Basic communication

Basically, a foglet offers five communication primitives: unicast, multicast, broadcast, streaming unicast and streaming broadcast. They can be used to exchange messages between peers in the network.

We now review these four primitives to demonstrate their use.

Unicast communication

A peer can use the unicast primitive to send a message to one of its direct neighbour. However, it can’t use it to send a message to a peer that is not one of its neighbours!

// Get the ID of my first neighbour
const id = my_foglet.getNeighbours[0]

my_foglet.sendUnicast(id, 'Hi neighbour! Do you want to party tonight?')

A foglet can listen for incoming unicast messages using the onUnicast method, that registers a callback executed for each unicast message received by the foglet.

This callback is called with two parameters:
  • id the ID of the peer who sent the message
  • message the message received

Notice that id can be used to contact the peer using sendUnicast.

my_foglet.onUnicast((id, message) => {
  console.log(`Unicast message received from ${id}: ${message}`);

  // anwser to our neighbour
  my_foglet.sendUnicast(id, 'Sure. Can I bring a salad?')
})

Multicast communication

In real-world applications, one may want to send a message to several neighbours. Instead of repeateadly send a unicast messages to each peer individually, the multicast primitive allow a foglet to send a unicast message to a set of neighbours.
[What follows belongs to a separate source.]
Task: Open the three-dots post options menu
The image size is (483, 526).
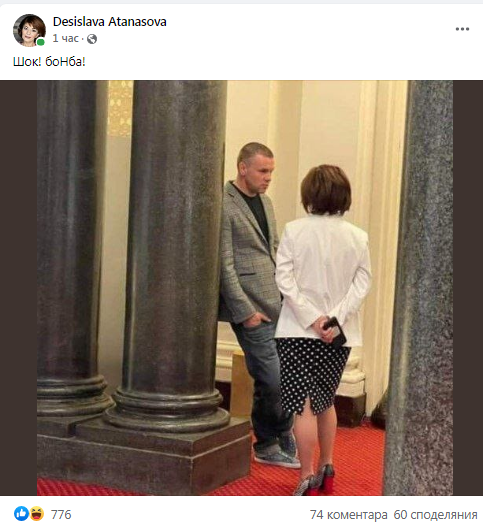Action: [462, 29]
These messages are received by others peers as regular unicast messages.

// Get the IDs of all neighbours
const ids = my_foglet.getNeighbours

my_foglet.sendMulticast(ids, 'Everyone, free salad at my place tonight!')

Broadcast communication

Where the unicast and multicast primitives allow to contact neighbours, the broadcast primitive allow a peer to send a message to all peers in the network. This broadcast is done using a flooding algorithm and implements a causal broadcast, which guarantee the following properties:

  • Validity: if a peer received a message m at least once, then m has been diffused at least once by another peer.
  • Uniformity: if a peer received a message m, then all peers will receive m.
  • FIFO reception: if a peer broadcast a message m and next another message m', then no peer will receive m' before m.
  • Causal reception: if a peer receive a message m and next broadcast a message m', then no peer will receive m' before m.
my_foglet.sendBroadcast('Can I borrow some salt from someone?')
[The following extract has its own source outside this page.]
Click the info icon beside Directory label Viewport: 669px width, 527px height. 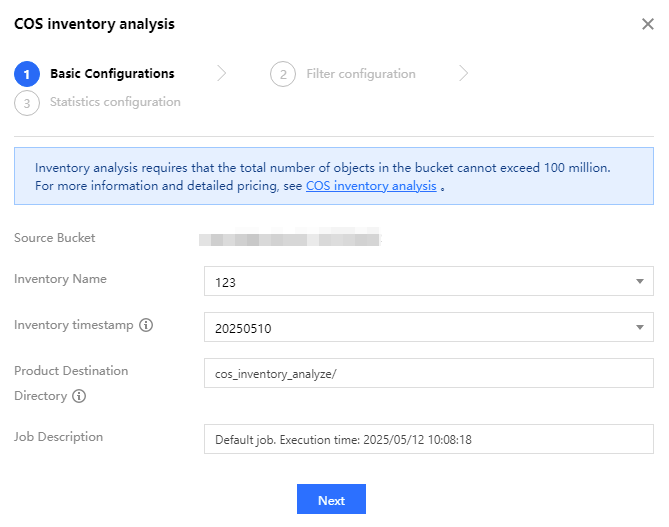tap(79, 396)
Like unicast messages, a foglet can listen for incoming broadcast messages using the onUnicast method, that registers a callback executed for each broadcast message received by the foglet.
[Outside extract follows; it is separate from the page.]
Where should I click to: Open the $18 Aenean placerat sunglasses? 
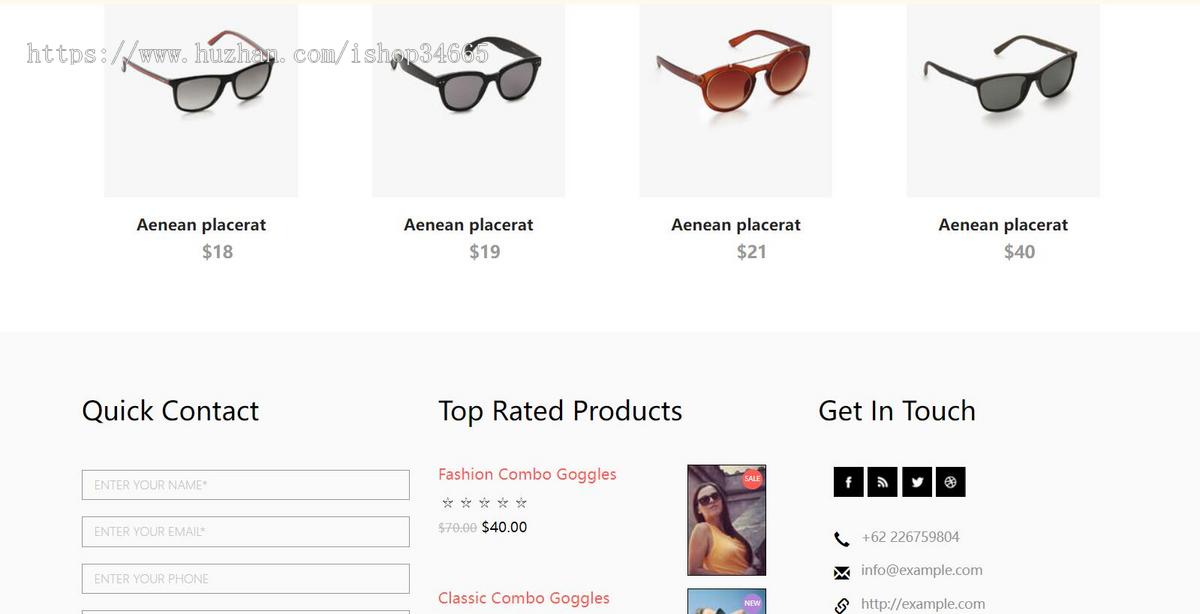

This callback is called with two parameters:
  • id the ID of the peer who sent the message
  • message the message received
my_foglet.onBroadcast((id, message) => {
  console.log(`Broadcast message received from ${id}: ${message}`);
})

Warning: contrary to unicast messages, a broadcast message can be recevied from any peer in the network. Thus, the id can be used to conctact the emitter (using sendUnicast) at the condition that the emitter is a neighbour of the receiver. Otherwise, the message will not be sent.